Italy Fines Ryanair More Than €255 Million Over Treatment of Travel Agencies
Key Takeaways
- €255.76 Million Penalty: Italy’s competition authority fined Ryanair and its parent for abusing a dominant position.
- Market Power in Italy: Ryanair carries roughly 38–40 percent of passengers on routes to and from Italy, underpinning the Authority’s findings.
- Escalating Restrictions: Measures ranged from facial recognition checks to blocked bookings, payment restrictions, and deleted OTA-linked accounts.
- Pressure on Agencies: Partnership agreements and public campaigns were used to steer agencies into restrictive arrangements.
Deep Dive
Italy’s competition watchdog has hit Ryanair with a €255.76 million fine, jointly and severally with its parent Ryanair Holdings plc, after concluding that the airline abused its dominant position in the market for passenger air transport services to and from Italy.
In a decision issued under case A568, the Italian Competition Authority found that Ryanair pursued a sustained strategy that made it harder for online and traditional travel agencies to sell Ryanair flights as part of broader tourism offerings.
The Authority said the airline holds a dominant position in scheduled passenger air transport services to and from Italy, across both domestic and European routes, which travel agencies rely on as a core input when assembling travel packages. Ryanair’s market share of roughly 38 to 40 percent of all passengers carried on routes to and from Italy, combined with other structural advantages, was found to give it significant market power and the ability to operate largely independently of competitors and consumers.
From Friction to Outright Blocks
According to the Authority, the strategy did not appear overnight. Investigators found that Ryanair began exploring ways to limit the role of travel agencies at the end of 2022, before rolling out a series of increasingly restrictive measures from mid-April 2023 onward.
The first phase introduced additional friction. Ryanair implemented facial recognition procedures on its website that were triggered for customers who had purchased tickets through travel agencies. While presented as a verification step, the Authority concluded that these measures disproportionately affected agency-based bookings.
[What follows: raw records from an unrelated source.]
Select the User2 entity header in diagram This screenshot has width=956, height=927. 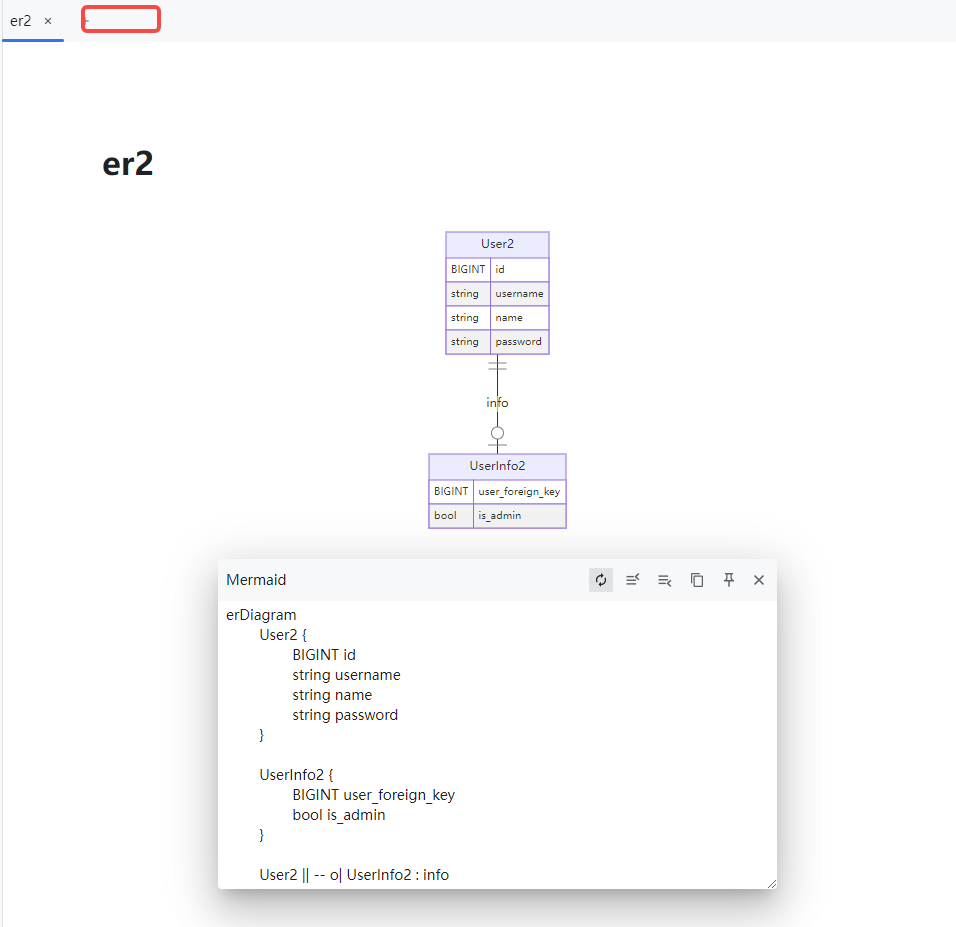(x=497, y=244)
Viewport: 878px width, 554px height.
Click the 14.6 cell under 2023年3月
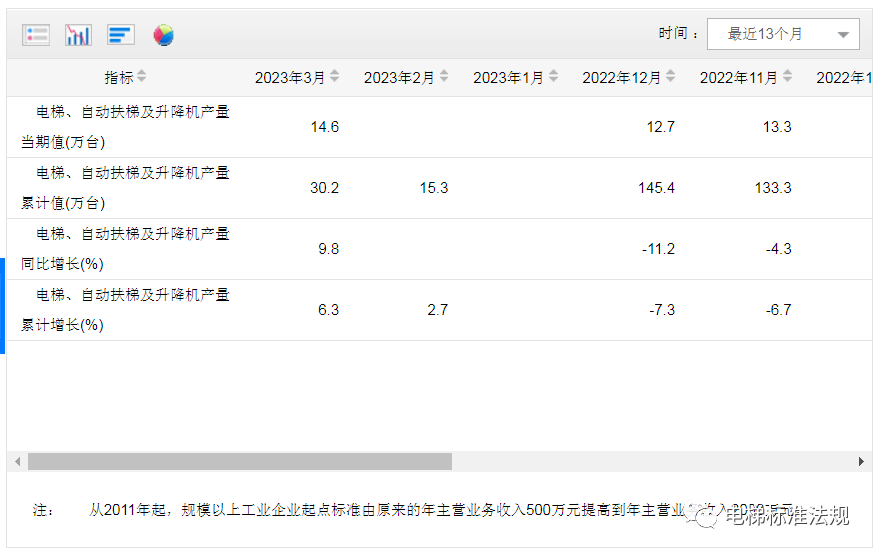point(325,127)
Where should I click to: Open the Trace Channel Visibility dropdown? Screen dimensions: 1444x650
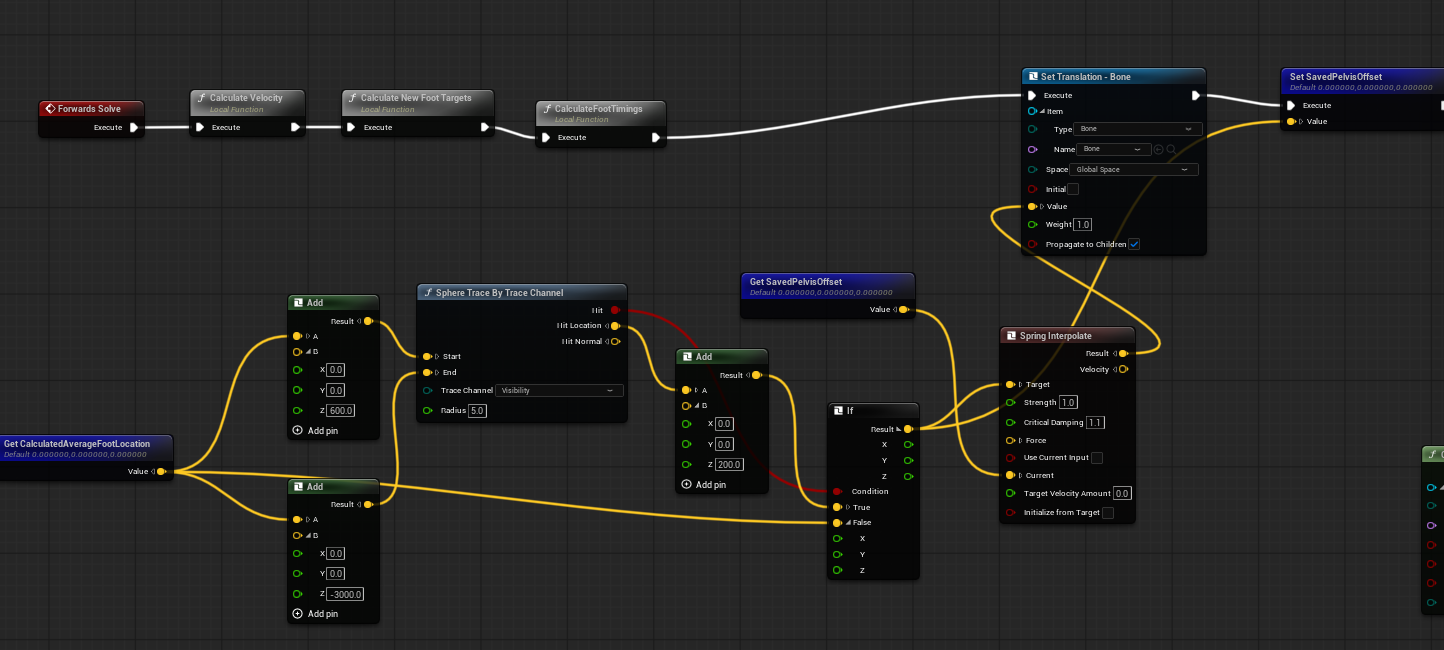tap(559, 390)
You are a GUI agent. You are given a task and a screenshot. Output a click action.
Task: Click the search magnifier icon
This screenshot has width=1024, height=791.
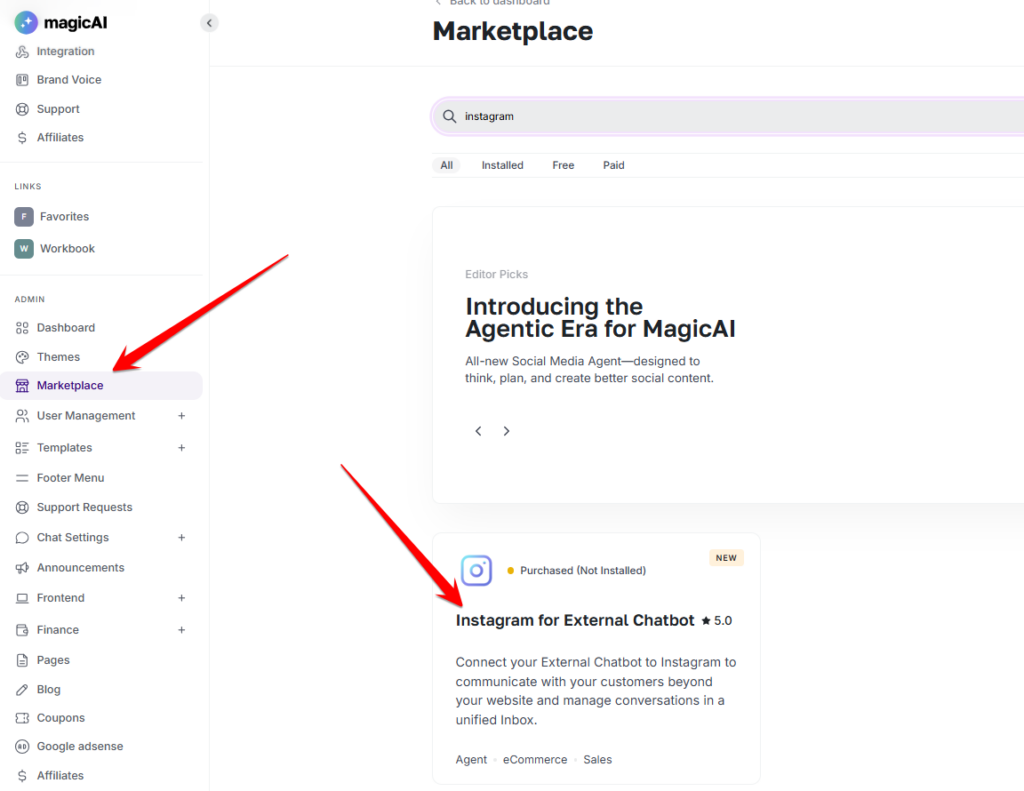pos(450,117)

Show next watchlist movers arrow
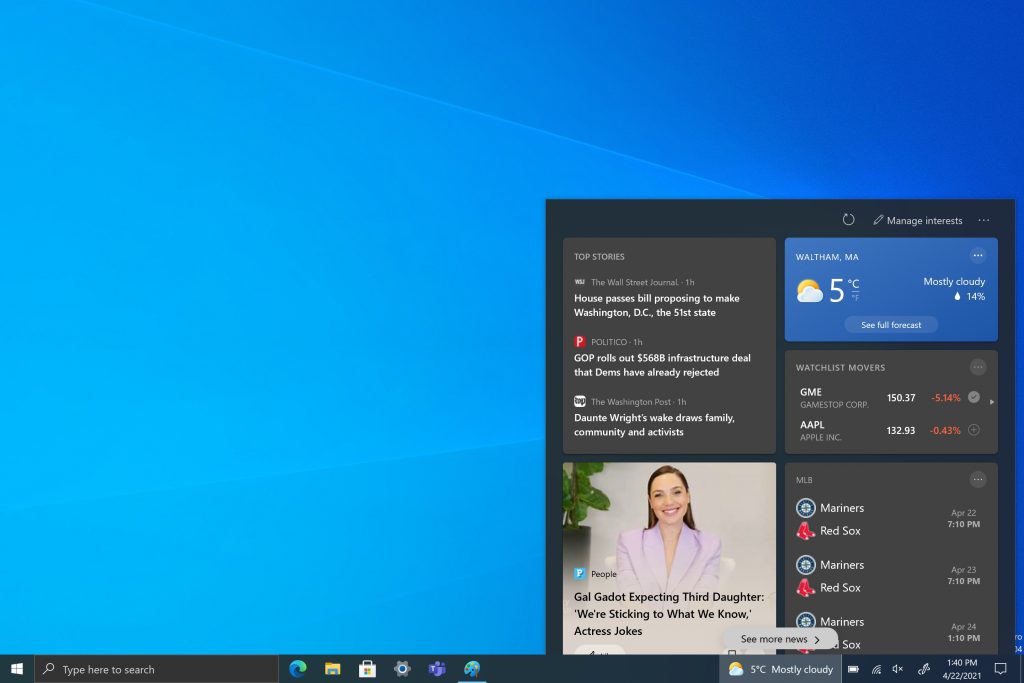[992, 402]
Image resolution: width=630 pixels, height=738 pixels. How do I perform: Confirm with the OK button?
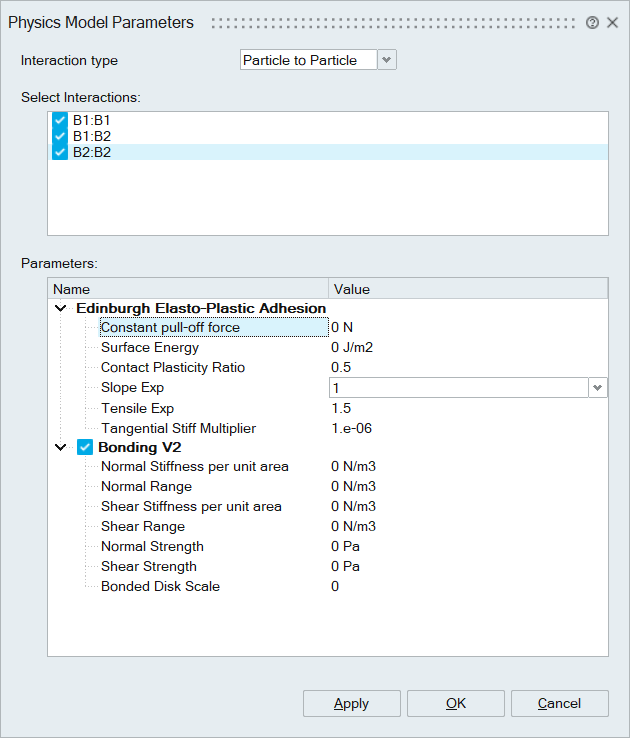[456, 703]
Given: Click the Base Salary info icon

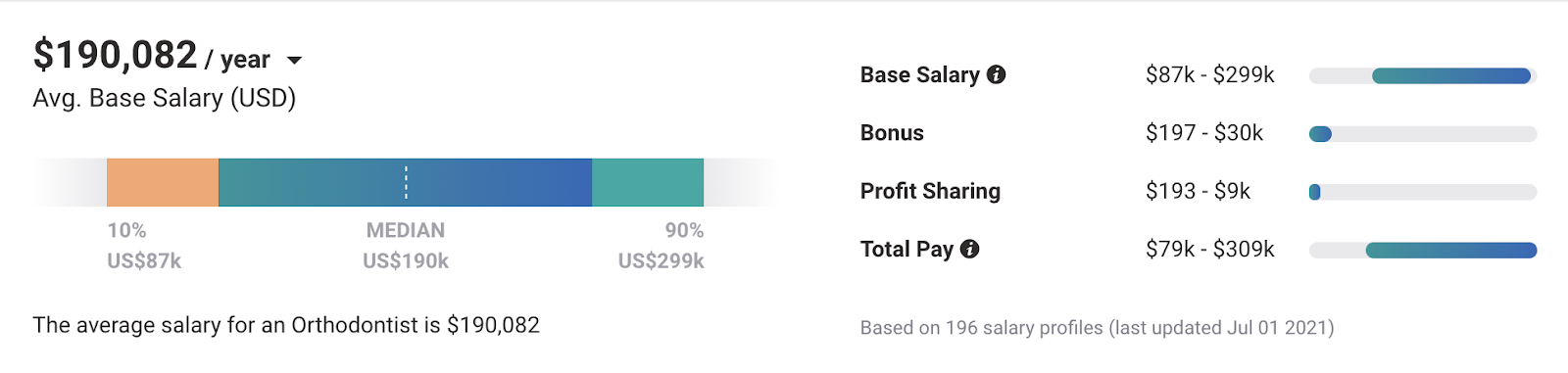Looking at the screenshot, I should [997, 74].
The second phase, emerging toward the end of 2023 while the investigation was already underway, was more direct. Ryanair intermittently or fully blocked booking attempts by travel agencies on ryanair.com. This included blocking certain payment methods and mass-deleting accounts linked to online travel agency bookings, making it difficult, at times impossible, for agencies to complete transactions.
In early 2024, the strategy entered a third phase. Ryanair imposed partnership agreements on online travel agencies and introduced Travel Agent Direct accounts for traditional agencies. These arrangements included terms that restricted agencies from offering Ryanair flights in combination with other airlines’ flights or with additional tourism and insurance services. To encourage compliance, the Authority said Ryanair periodically blocked bookings and launched an aggressive public campaign against non-signatory platforms, branding them as “pirate OTAs.”
A Late Opening, but Not Enough
In April 2025, Ryanair made a full white-label iFrame solution available to online travel agencies. This tool allows agencies to integrate IT applications, or APIs, that (if properly implemented) can restore effective competition in the downstream market for tourism services.
But the Authority concluded that, until those APIs were made available and integrated, Ryanair’s conduct both could and did harm competition. By limiting agencies’ ability to combine Ryanair flights with other carriers’ services or with additional tourism products, the airline weakened competition among travel agencies and online platforms. That, in turn, reduced the quality and range of options available to consumers booking travel to and from Italy.
The size of the fine reflects not only the duration of the conduct, but also Ryanair’s market position in a sector where access to flight inventory is a critical input for downstream competition.